▸ Exercise instructions: Please duplicate the lines of the listing starting at the line that contains "What are the" and ending at the line that contains "Identify the location", both included, and nothing else.

(Input material Opens)

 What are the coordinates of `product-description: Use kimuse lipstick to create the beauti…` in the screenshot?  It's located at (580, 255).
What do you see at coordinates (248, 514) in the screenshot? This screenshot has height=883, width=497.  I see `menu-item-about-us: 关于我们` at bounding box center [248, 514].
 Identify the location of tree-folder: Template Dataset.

(Input material Closes)
(Input material Opens)

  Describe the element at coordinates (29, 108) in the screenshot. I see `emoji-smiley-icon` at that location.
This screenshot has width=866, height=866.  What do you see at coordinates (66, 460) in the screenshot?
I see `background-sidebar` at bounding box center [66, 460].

(Input material Closes)
(Input material Opens)

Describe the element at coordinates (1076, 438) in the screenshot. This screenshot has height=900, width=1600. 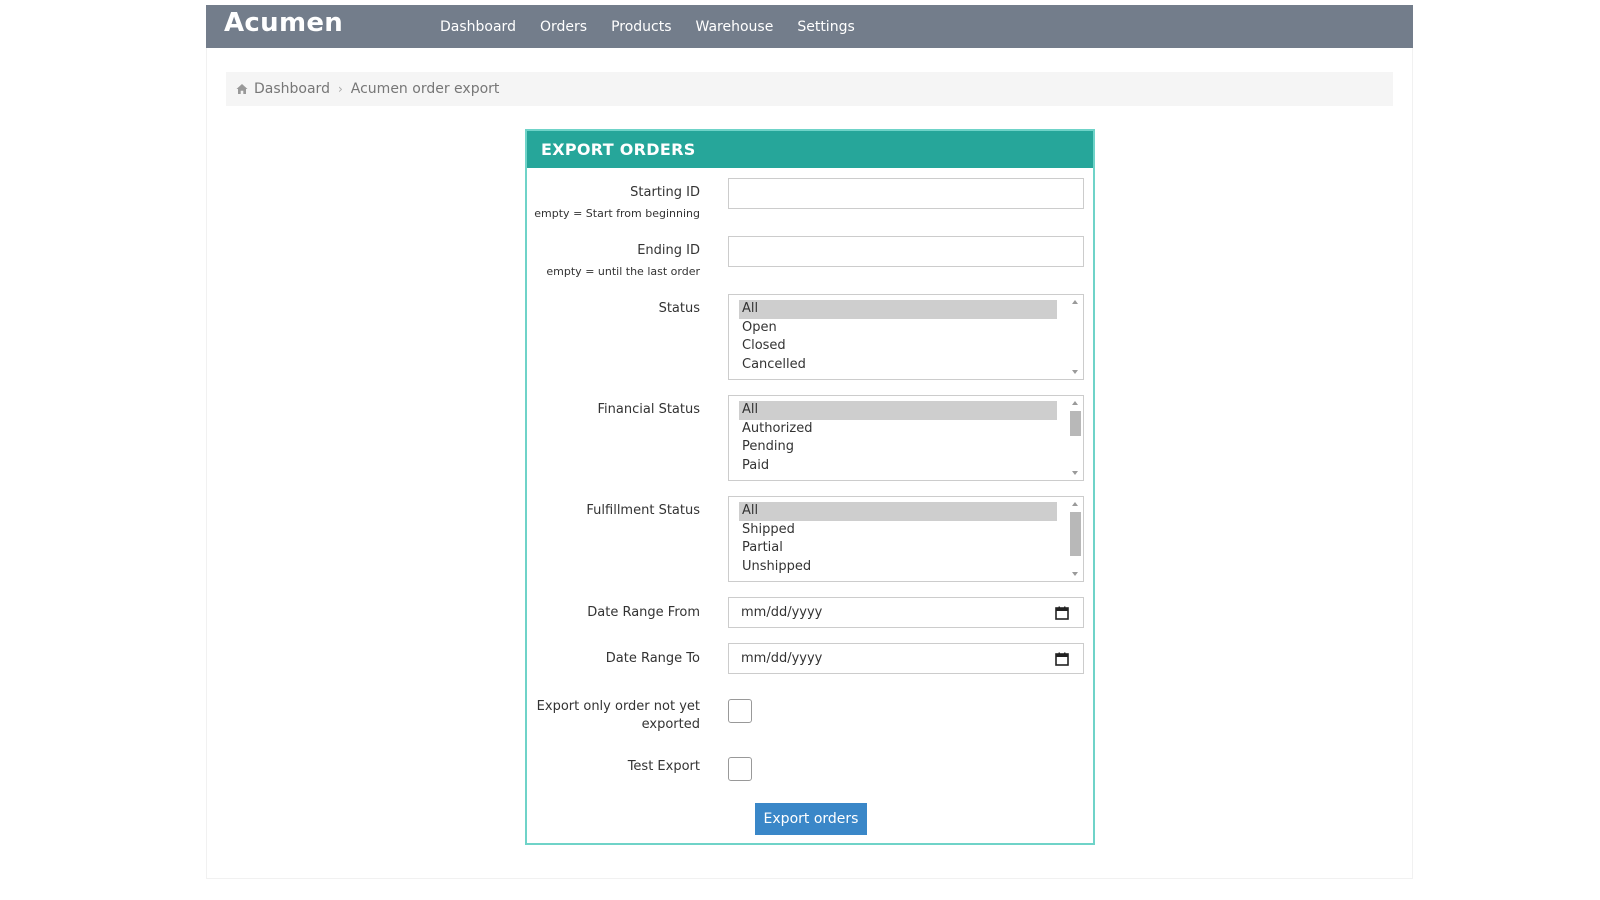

(Input material Closes)

▸ Answer space:
 What are the coordinates of `product-description: Use kimuse lipstick to create the beauti…` in the screenshot?  It's located at (580, 255).
What do you see at coordinates (248, 514) in the screenshot? This screenshot has height=883, width=497.  I see `menu-item-about-us: 关于我们` at bounding box center [248, 514].
 Identify the location of tree-folder: Template Dataset.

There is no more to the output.